# WHAT YOU WILL DO
Return only that part of the material below which starts with the line containing "The image size is (900, 566)." and goes on through the line containing "Task: Pause the video playback", restated exactly.

● ● ● ●

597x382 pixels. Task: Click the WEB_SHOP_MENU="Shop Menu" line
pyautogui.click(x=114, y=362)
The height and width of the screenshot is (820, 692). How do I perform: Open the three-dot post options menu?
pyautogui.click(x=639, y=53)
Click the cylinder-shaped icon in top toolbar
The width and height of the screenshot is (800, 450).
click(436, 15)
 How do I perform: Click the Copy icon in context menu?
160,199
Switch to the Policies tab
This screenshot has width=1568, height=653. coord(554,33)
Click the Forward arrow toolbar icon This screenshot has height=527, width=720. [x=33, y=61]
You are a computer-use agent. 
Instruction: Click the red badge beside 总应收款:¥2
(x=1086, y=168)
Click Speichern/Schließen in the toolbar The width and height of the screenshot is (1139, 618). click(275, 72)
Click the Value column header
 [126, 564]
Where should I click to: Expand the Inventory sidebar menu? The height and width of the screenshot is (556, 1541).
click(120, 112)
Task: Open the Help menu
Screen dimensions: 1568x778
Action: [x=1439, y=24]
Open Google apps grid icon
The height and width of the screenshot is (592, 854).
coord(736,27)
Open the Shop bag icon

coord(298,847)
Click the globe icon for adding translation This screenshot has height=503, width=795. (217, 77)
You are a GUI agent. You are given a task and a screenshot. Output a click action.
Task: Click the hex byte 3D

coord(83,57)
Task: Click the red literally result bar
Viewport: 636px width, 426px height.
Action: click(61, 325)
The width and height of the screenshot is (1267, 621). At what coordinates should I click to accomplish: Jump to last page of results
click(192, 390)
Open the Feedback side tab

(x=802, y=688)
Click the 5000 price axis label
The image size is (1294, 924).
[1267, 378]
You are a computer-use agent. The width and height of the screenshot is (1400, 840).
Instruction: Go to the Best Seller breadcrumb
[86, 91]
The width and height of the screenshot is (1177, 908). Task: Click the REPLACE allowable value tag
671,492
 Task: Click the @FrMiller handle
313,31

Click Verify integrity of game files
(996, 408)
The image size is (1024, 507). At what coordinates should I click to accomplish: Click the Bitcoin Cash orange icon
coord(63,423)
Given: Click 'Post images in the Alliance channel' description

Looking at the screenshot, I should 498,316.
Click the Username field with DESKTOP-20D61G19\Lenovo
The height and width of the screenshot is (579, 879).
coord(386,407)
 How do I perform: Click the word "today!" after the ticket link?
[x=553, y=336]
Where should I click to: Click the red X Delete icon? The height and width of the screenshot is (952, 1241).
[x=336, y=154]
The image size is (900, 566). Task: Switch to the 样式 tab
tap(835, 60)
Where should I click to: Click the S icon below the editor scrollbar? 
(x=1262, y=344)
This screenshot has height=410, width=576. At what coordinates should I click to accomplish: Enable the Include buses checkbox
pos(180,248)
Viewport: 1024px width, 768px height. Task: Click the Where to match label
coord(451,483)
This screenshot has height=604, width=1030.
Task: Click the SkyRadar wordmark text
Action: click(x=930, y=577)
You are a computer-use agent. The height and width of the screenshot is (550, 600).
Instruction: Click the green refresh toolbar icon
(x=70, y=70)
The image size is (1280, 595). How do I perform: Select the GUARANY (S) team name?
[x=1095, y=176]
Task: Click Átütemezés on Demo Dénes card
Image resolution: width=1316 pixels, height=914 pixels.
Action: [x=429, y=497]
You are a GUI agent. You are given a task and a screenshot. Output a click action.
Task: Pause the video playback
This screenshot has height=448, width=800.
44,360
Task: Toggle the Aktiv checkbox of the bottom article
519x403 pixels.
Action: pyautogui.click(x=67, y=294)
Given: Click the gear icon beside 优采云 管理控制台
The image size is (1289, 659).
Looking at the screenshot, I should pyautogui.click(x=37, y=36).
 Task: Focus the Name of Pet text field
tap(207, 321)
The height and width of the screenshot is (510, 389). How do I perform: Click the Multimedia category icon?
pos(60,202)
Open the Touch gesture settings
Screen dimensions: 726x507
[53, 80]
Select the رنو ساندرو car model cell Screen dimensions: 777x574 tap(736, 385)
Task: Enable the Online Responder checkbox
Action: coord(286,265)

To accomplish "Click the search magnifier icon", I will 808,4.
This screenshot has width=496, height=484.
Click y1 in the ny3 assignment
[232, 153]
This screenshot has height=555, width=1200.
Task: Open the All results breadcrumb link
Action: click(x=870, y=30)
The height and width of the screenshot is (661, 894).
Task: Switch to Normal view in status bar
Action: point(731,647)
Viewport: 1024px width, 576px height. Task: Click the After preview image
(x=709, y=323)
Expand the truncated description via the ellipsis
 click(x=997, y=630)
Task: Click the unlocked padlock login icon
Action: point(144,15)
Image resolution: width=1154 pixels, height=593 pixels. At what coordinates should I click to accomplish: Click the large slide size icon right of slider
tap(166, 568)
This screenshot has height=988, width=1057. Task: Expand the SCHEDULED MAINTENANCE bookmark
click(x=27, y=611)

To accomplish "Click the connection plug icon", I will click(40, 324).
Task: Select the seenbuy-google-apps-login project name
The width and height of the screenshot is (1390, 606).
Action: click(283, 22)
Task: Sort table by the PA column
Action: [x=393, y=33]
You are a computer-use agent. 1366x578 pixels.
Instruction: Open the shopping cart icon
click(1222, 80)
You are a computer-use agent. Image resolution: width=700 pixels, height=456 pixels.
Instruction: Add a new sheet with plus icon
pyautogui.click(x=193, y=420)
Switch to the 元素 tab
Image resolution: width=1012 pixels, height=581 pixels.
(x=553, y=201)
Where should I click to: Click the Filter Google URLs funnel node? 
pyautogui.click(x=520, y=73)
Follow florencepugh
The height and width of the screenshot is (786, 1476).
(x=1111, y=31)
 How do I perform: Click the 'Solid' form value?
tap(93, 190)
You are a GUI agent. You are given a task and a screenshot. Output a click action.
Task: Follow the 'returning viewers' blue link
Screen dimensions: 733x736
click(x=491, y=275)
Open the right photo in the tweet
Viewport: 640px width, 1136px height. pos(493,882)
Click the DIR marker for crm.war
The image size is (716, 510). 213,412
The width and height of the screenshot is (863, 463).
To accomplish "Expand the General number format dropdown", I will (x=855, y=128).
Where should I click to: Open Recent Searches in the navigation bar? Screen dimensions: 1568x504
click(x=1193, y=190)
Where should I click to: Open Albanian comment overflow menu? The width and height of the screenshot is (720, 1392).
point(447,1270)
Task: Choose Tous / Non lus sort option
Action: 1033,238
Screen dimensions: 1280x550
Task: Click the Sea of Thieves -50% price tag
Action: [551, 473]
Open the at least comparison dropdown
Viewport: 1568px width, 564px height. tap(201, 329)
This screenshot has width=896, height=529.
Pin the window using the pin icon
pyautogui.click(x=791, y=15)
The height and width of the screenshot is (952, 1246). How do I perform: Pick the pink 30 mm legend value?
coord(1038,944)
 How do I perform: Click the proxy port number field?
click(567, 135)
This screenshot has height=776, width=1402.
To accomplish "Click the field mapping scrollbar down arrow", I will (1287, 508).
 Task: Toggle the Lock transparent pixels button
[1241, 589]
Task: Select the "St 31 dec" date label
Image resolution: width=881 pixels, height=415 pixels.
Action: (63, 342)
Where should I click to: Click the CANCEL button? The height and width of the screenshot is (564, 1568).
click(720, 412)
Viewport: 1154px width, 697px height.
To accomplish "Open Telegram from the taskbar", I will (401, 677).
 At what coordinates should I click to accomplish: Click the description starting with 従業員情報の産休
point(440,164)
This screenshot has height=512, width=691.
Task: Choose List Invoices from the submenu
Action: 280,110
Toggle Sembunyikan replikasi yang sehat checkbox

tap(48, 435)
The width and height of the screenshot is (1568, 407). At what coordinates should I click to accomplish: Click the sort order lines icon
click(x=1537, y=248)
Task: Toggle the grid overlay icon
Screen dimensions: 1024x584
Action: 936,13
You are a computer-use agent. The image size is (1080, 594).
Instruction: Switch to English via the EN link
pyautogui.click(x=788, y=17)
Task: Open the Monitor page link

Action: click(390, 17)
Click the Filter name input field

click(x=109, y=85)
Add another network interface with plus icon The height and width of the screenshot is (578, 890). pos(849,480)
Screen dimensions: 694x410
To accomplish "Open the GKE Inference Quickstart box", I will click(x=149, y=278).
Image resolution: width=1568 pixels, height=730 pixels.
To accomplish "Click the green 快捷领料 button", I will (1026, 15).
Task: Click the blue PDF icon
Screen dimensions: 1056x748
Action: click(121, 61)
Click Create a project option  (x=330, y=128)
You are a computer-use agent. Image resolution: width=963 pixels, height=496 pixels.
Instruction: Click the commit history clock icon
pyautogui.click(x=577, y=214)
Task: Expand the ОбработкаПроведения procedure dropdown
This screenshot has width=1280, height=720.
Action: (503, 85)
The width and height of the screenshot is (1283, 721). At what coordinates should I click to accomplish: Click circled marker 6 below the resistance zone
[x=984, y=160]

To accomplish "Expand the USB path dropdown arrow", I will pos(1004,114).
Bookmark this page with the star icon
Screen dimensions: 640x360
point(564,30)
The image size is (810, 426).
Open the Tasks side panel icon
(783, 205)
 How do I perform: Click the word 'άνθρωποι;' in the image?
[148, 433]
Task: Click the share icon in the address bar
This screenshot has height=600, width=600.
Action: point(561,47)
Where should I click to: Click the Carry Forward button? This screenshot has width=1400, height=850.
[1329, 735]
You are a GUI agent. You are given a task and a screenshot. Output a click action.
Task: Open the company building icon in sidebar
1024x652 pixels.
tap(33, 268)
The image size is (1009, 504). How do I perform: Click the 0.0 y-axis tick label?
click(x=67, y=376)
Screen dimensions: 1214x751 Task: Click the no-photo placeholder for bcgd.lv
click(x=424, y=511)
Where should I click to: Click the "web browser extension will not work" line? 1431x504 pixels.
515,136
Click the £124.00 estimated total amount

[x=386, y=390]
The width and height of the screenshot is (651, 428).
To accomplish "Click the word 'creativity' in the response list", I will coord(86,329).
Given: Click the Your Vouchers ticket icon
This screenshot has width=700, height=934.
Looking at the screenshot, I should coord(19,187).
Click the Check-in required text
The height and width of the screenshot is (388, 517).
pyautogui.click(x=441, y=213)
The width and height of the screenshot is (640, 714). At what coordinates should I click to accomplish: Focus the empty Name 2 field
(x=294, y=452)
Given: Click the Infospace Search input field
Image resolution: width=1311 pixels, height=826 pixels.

● ● ● ●

# SOLUTION TO THE PROBLEM
The image size is (900, 566). Task: Switch to the 样式 tab
tap(835, 60)
Where should I click to: Click the S icon below the editor scrollbar? 
(x=1262, y=344)
This screenshot has height=410, width=576. At what coordinates should I click to accomplish: Enable the Include buses checkbox
pos(180,248)
Viewport: 1024px width, 768px height. Task: Click the Where to match label
coord(451,483)
This screenshot has height=604, width=1030.
Task: Click the SkyRadar wordmark text
Action: click(x=930, y=577)
You are a computer-use agent. The height and width of the screenshot is (550, 600).
Instruction: Click the green refresh toolbar icon
(x=70, y=70)
The image size is (1280, 595). How do I perform: Select the GUARANY (S) team name?
[x=1095, y=176]
Task: Click Átütemezés on Demo Dénes card
Image resolution: width=1316 pixels, height=914 pixels.
Action: [x=429, y=497]
You are a GUI agent. You are given a task and a screenshot. Output a click action.
Task: Pause the video playback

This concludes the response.